This month 50 CSI Specifying Practice Group members gathered to continue the discussion about using manufacturer's product specifications. Phil Kabza, SpecGuy, helped again, presenting the manufacturer specifier's point of view. At the end of the program Phil announced that he now has a list of ideas for improving manufacturer's specs.
If you missed it, just to refresh, check the summary of the first part of the discussion, including the complete presentation.
After a brief review of last month's discussion, Phil took the lead to review Part 2. Of course Part 2 is first, followed by Part 3 and Part 1, just like writing a spec. We need to understand what we are specifying before we can specify the installation and administrative requirements.
Part 2 - Products, led by Phil Kabza
Product should be specified sufficiently to capture the design intent. Retaining the full detail that manufacturers include in their specs can make the spec proprietary. Manufacturers may describe features or options that only they offer. These can be gotcha clauses. Phil stated that he encourages manufacturers to include editor's notes for the specifiers when including a particular feature may make the spec proprietary.
If you are unsure the spec will allow competition, Phil advises to send the draft spec to product reps for competing products. The other reps will be happy to tell you what changes must be made so the spec allows competition.
Be careful the detail. Some manufacturers list every size, thickness, and configuration describing the product. Dimensional information, especially, is best shown on the drawings and omitted from the spec.
Are test results current and relevant? Pay attention to the cited references. Verify the test and the result applies to the project. Most can be checked easily through on-line searches. ASTM is the most cited standards publisher in all commercial master specifications. ASTM provides an on-line searchable database that shows complete standard titles, the abstract and scope of each document at http://www.astm.org/Standard/index.shtml. It also shows historic, discontinued, and replaced standards.
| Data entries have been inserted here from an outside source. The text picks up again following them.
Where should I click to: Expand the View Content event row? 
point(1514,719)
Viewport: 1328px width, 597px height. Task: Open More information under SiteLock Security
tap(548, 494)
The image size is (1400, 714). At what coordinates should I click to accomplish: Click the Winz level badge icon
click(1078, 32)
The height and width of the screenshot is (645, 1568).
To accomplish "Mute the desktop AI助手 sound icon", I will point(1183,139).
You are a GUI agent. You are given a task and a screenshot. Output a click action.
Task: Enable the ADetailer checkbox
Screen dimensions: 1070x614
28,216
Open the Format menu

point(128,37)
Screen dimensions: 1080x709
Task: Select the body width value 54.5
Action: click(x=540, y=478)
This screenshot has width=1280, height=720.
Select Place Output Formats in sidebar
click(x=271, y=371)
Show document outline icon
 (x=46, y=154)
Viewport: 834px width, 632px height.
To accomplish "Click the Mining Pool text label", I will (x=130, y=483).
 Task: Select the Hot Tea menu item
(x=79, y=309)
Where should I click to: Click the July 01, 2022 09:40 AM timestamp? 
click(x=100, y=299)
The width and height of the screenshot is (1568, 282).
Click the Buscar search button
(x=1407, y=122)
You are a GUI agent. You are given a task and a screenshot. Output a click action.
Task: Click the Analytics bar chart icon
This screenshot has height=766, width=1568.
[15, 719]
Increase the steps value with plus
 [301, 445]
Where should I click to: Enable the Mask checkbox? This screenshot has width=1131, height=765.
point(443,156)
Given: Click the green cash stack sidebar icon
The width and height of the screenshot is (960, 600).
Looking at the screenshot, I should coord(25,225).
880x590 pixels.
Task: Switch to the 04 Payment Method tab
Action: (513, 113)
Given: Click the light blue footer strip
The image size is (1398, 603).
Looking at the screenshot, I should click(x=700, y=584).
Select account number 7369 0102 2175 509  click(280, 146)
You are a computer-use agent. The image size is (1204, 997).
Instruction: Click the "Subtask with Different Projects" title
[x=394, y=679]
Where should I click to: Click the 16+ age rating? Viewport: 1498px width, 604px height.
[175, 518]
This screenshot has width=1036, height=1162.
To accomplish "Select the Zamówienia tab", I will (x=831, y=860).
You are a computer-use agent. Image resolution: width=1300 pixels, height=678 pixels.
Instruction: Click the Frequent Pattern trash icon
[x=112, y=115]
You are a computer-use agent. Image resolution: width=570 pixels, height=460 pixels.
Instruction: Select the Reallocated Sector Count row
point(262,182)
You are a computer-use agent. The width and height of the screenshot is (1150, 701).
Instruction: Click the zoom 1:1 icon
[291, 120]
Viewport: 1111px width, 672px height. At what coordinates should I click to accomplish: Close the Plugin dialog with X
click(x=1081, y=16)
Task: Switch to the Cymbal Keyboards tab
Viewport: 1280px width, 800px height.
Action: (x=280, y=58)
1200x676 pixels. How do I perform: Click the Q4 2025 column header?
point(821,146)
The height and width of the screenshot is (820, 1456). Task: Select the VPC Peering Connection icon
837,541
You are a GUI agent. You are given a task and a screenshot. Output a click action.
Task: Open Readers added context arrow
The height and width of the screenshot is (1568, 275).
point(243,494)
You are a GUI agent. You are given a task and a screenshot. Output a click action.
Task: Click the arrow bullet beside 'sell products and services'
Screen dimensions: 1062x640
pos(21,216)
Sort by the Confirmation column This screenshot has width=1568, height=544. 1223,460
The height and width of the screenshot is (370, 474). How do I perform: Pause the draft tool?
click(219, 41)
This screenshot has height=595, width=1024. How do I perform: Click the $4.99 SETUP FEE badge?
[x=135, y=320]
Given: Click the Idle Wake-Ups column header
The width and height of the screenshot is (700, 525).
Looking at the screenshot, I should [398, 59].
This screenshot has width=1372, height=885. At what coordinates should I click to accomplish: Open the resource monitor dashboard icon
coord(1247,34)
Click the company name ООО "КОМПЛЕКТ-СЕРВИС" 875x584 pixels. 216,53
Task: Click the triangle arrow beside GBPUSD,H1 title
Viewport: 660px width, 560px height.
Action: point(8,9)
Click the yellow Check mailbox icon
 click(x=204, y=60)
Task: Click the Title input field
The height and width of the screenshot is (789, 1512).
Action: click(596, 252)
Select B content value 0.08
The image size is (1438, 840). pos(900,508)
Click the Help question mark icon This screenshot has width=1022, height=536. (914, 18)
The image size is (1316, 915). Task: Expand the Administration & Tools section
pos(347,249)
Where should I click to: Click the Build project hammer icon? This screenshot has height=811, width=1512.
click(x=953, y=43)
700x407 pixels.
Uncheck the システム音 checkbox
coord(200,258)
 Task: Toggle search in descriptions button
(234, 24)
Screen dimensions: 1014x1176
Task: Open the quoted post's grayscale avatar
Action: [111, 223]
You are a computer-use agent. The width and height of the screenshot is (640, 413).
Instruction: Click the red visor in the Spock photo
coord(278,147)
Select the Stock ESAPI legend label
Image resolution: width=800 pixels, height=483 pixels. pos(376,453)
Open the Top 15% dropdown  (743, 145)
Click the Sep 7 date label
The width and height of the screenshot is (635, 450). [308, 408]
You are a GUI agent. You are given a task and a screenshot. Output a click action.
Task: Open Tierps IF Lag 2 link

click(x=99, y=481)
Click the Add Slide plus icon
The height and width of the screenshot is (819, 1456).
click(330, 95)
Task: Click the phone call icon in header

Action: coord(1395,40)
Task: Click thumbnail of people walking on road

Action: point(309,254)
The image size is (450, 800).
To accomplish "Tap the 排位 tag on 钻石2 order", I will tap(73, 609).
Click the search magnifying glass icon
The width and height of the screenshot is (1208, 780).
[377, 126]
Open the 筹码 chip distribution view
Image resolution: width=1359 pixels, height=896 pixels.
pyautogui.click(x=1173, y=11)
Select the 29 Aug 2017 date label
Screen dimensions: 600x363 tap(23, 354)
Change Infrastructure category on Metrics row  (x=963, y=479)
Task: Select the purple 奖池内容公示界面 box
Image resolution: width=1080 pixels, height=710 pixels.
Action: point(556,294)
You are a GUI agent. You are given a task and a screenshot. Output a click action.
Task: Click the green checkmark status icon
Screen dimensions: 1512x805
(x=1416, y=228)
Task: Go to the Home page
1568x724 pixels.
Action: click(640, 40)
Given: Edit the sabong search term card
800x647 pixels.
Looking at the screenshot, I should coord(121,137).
Watch out for product accessories that are listed by manufacturer's product name only. These names will never appear on drawings. The terms used on the drawings and in the spec should match so the intent is understood.
Be sure accessories that are needed to complete the installation are included in the spec. Sometimes manufacturers are reluctant to include products in their specs when they do not manufacturer the product, even though it is essential to the installation. So visualize the complete installation and be sure all the parts are specified.
On to Part 3 - Execution, led by yours truly
Check the substrate. Be sure the spec requires conditions to ensure a successful installation. Manufacturers do not want to assume responsibility for the substrates. Surface testing and preparation may not be included, but may be essential to ensure a bond or avoid moisture problems.
Be careful of NIC and work exclusions. Manufacturers may state accessory work is NIC (not in contract). But what they mean is the work is not part of the scope of their spec section. Flagging work as NIC may cause the contractor to exclude it entirely instead of assigning it to another trade.
The single poll for today's discussion showed the majority agreed that work exclusions must be removed from manufacturer's specs. Close behind the majority, was "it depends," leaving the possibility that some work exclusions may be acceptable for some project conditions.
Installation specs are often brief, often relying on compliance with the manufacturer's installation instructions. Know what those instructions are. And specify what is important to the project. Consider specifying installation by reference to an industry standard. For architects, fit, finish, and aesthetics are real concerns and may need to be specified. Don't ignore equipment utility connections and startup to ensure it is operating correctly.
Remember the testing! If the products are subject to special code required tests and inspections, be sure the responsibility is defined. Check to see if manufacturers will provide field inspection when products are critical to the building performance. Then write the requirements into the spec. Unless the manufacturer has a formal field quality assurance program, this service will not be routine.
And Finally Part 1 - General, led by Louis Medcalf
Coordinate manufacturer's specs with the project manual. Manufacturers cannot possibly know what will be included in a project manual. Check referenced sections to ensure the sections exist and to ensure the section numbers and titles match the citation. Referencing non-existent spec section will simply add to the RFI pile.
Do those lists of references really add substance? Exhaustive lists of reference standards in Part 1 does not require the contractor to do anything. The list serves as a bibliography, a convenience for the reader. References are applicable only to the extent they are cited for a specific purpose. If references are included, be sure reference is a standard and not a publisher.
Coordinate the administrative provisions of Part 1 with Division 01 sections. Manufacturers can only guess what requirements may be included in Division 01. Their specs are written to generally comply with accepted practice, but not project specifics. Louis cited the example of Action and Informational submittals used by MasterSpec. Most manufacturer's specs will not separate submittals by type.
Some, but not all, manufacturers have installer training or certification programs. When training is available, it can be advantageous to specify. Proper training will help ensure satisfactory results.
Be cautious of excessive detail in Part 1 that may add cost without improving the constructed work. Part 1 includes administrative procedures. Overhead. Time and costs. Not constructed work.
Do specified warranties protect the Owner or the Manufacturer? Extended warranties, those for longer than one year can provide additional coverage to the Owner. One year warranties may severely limit the Owner's protection provided by the construction contract. Review the warranty provisions to ensure the entire system or assembly is covered not just constituent parts.